The following should be taken out on our next visit; a hard disk for the Yurgacheffee health centre PC and a printer driver disk for the Alaba health centre. A request for e-learning materials in relation to drugs was made by Yeshitila at Wondo Genet. A review of possible software should be undertaken and this should also be taken out on our next visit. CONCLUSION I developed personally by working with a diverse group of skilled professionals. Each with substantial experience in their fields and most having experience of working with the link and its Ethiopian partners on previous visits, their support and encouragement was gratefully received. I have benefited from the holistic view of how the health centres run which will also provide me a clearer understanding of how our health centres and hospitals operate.
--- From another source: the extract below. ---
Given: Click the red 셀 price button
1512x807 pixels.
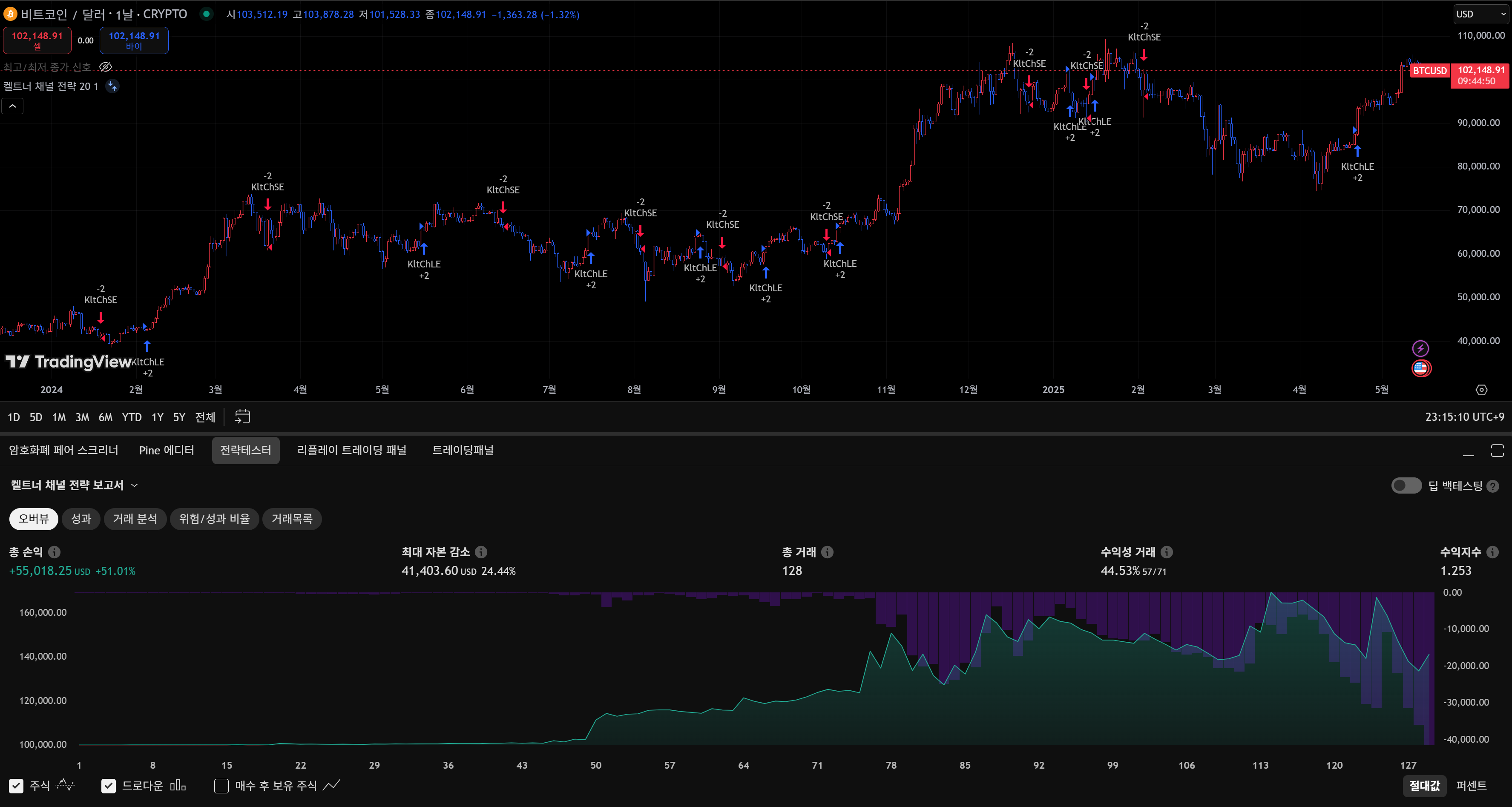Looking at the screenshot, I should [x=37, y=40].
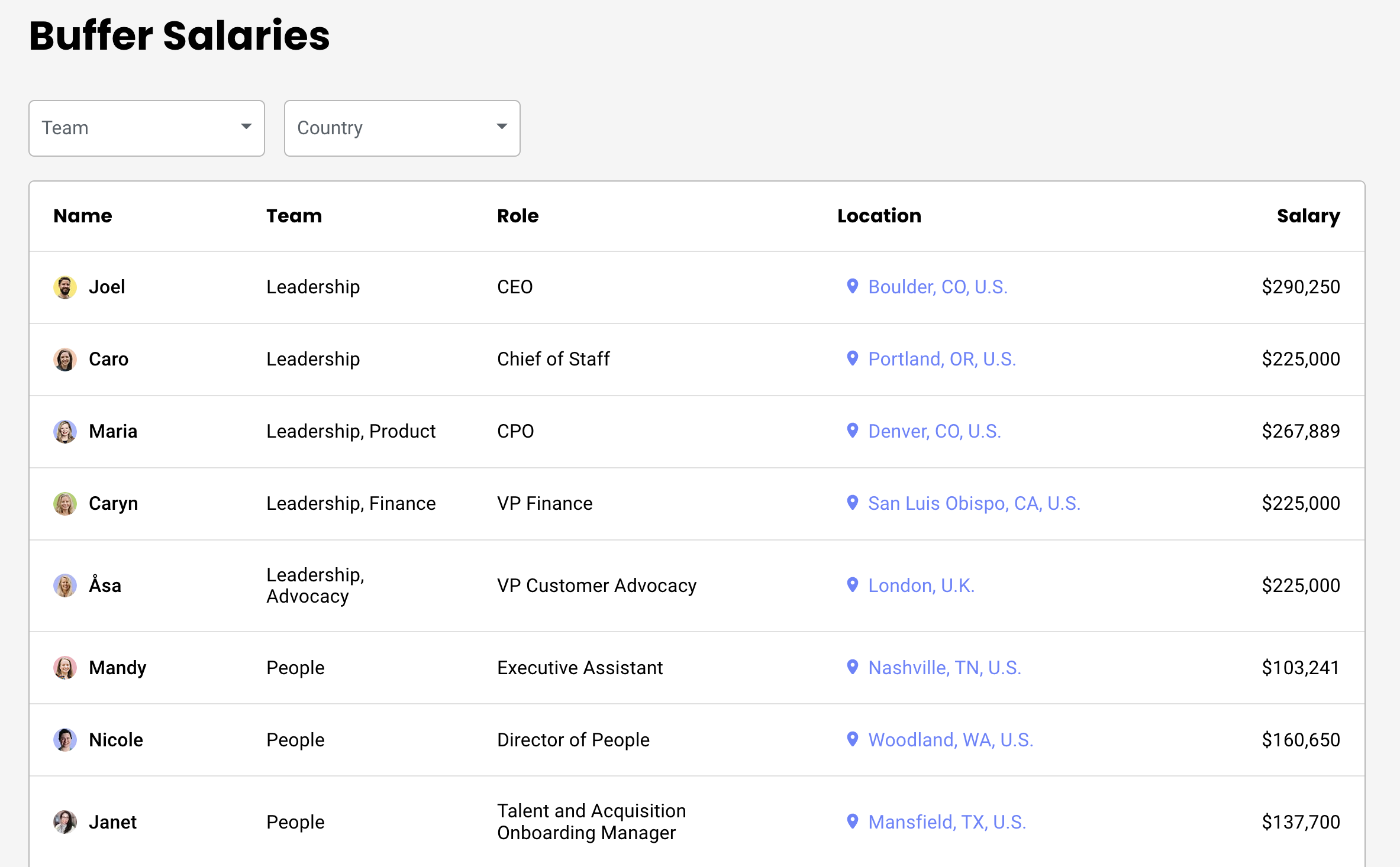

Working with Staff from the health centres and seeing the conditions they have to work in, is a truly humbling experience. Many have worked hard to improve the facilities and conditions of the heath centres and to the commitment they provide to improve the health of the local population. Having this opportunity will allow me to encourage diversity and equality in relation to our work back in Wales and to the workings of the Link and how we can provide support.
Hopefully the links made and the Memorandums of Association signed by representatives of the local Ethiopian partners, will mean more local ownership can be developed and that a more substantial infrastructure can be provided for the heath centres and the local communities. I would just like to finish off by thanking the Southern Ethiopia Gwent Healthcare Link for providing me with such a fantastic opportunity to work with our partners in some of the rural health centres and to the team of staff for being a wonderful group to work with. I would also like to thank all the partners and staff I was fortunate to met and work alongside at the health centres and hospital, they all made me very welcome and I thoroughly enjoyed the experience.